» What you will do:
Provide an exact transcription of all the records.

» Entries shown:
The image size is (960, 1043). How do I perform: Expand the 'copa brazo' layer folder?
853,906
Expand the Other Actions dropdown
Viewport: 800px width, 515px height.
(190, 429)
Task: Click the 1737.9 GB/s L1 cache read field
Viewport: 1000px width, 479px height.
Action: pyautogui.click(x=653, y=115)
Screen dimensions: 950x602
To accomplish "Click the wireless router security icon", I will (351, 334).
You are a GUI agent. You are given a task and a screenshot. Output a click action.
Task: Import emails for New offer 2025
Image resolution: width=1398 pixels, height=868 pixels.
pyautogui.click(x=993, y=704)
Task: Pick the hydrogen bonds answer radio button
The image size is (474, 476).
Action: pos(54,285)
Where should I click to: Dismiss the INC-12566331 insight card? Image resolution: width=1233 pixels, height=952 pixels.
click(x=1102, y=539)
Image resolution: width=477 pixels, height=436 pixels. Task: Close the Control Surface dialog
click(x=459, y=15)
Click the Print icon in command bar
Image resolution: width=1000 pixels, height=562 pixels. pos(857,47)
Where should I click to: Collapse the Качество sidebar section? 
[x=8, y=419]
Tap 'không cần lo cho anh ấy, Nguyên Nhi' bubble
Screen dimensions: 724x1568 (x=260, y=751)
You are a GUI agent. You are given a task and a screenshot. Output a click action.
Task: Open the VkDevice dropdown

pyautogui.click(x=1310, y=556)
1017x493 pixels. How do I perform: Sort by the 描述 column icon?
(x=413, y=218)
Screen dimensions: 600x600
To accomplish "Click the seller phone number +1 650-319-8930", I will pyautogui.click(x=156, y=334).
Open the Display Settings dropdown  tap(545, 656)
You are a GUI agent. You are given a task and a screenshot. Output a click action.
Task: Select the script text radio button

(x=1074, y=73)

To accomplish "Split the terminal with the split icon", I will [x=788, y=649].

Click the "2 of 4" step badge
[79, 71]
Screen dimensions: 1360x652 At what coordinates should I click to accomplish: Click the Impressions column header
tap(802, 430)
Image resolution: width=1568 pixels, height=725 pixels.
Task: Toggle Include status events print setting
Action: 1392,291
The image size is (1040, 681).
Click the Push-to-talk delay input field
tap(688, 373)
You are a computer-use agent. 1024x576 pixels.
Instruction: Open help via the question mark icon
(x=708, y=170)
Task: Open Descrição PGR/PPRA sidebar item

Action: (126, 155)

» Answer below:
The image size is (960, 1043). How do I perform: Expand the 'copa brazo' layer folder?
853,906
Expand the Other Actions dropdown
Viewport: 800px width, 515px height.
(190, 429)
Task: Click the 1737.9 GB/s L1 cache read field
Viewport: 1000px width, 479px height.
Action: pyautogui.click(x=653, y=115)
Screen dimensions: 950x602
To accomplish "Click the wireless router security icon", I will (351, 334).
You are a GUI agent. You are given a task and a screenshot. Output a click action.
Task: Import emails for New offer 2025
Image resolution: width=1398 pixels, height=868 pixels.
pyautogui.click(x=993, y=704)
Task: Pick the hydrogen bonds answer radio button
The image size is (474, 476).
Action: pos(54,285)
Where should I click to: Dismiss the INC-12566331 insight card? Image resolution: width=1233 pixels, height=952 pixels.
click(x=1102, y=539)
Image resolution: width=477 pixels, height=436 pixels. Task: Close the Control Surface dialog
click(x=459, y=15)
Click the Print icon in command bar
Image resolution: width=1000 pixels, height=562 pixels. pos(857,47)
Where should I click to: Collapse the Качество sidebar section? 
[x=8, y=419]
Tap 'không cần lo cho anh ấy, Nguyên Nhi' bubble
Screen dimensions: 724x1568 (x=260, y=751)
You are a GUI agent. You are given a task and a screenshot. Output a click action.
Task: Open the VkDevice dropdown

pyautogui.click(x=1310, y=556)
1017x493 pixels. How do I perform: Sort by the 描述 column icon?
(x=413, y=218)
Screen dimensions: 600x600
To accomplish "Click the seller phone number +1 650-319-8930", I will pyautogui.click(x=156, y=334).
Open the Display Settings dropdown  tap(545, 656)
You are a GUI agent. You are given a task and a screenshot. Output a click action.
Task: Select the script text radio button

(x=1074, y=73)

To accomplish "Split the terminal with the split icon", I will [x=788, y=649].

Click the "2 of 4" step badge
[79, 71]
Screen dimensions: 1360x652 At what coordinates should I click to accomplish: Click the Impressions column header
tap(802, 430)
Image resolution: width=1568 pixels, height=725 pixels.
Task: Toggle Include status events print setting
Action: 1392,291
The image size is (1040, 681).
Click the Push-to-talk delay input field
tap(688, 373)
You are a computer-use agent. 1024x576 pixels.
Instruction: Open help via the question mark icon
(x=708, y=170)
Task: Open Descrição PGR/PPRA sidebar item

Action: (126, 155)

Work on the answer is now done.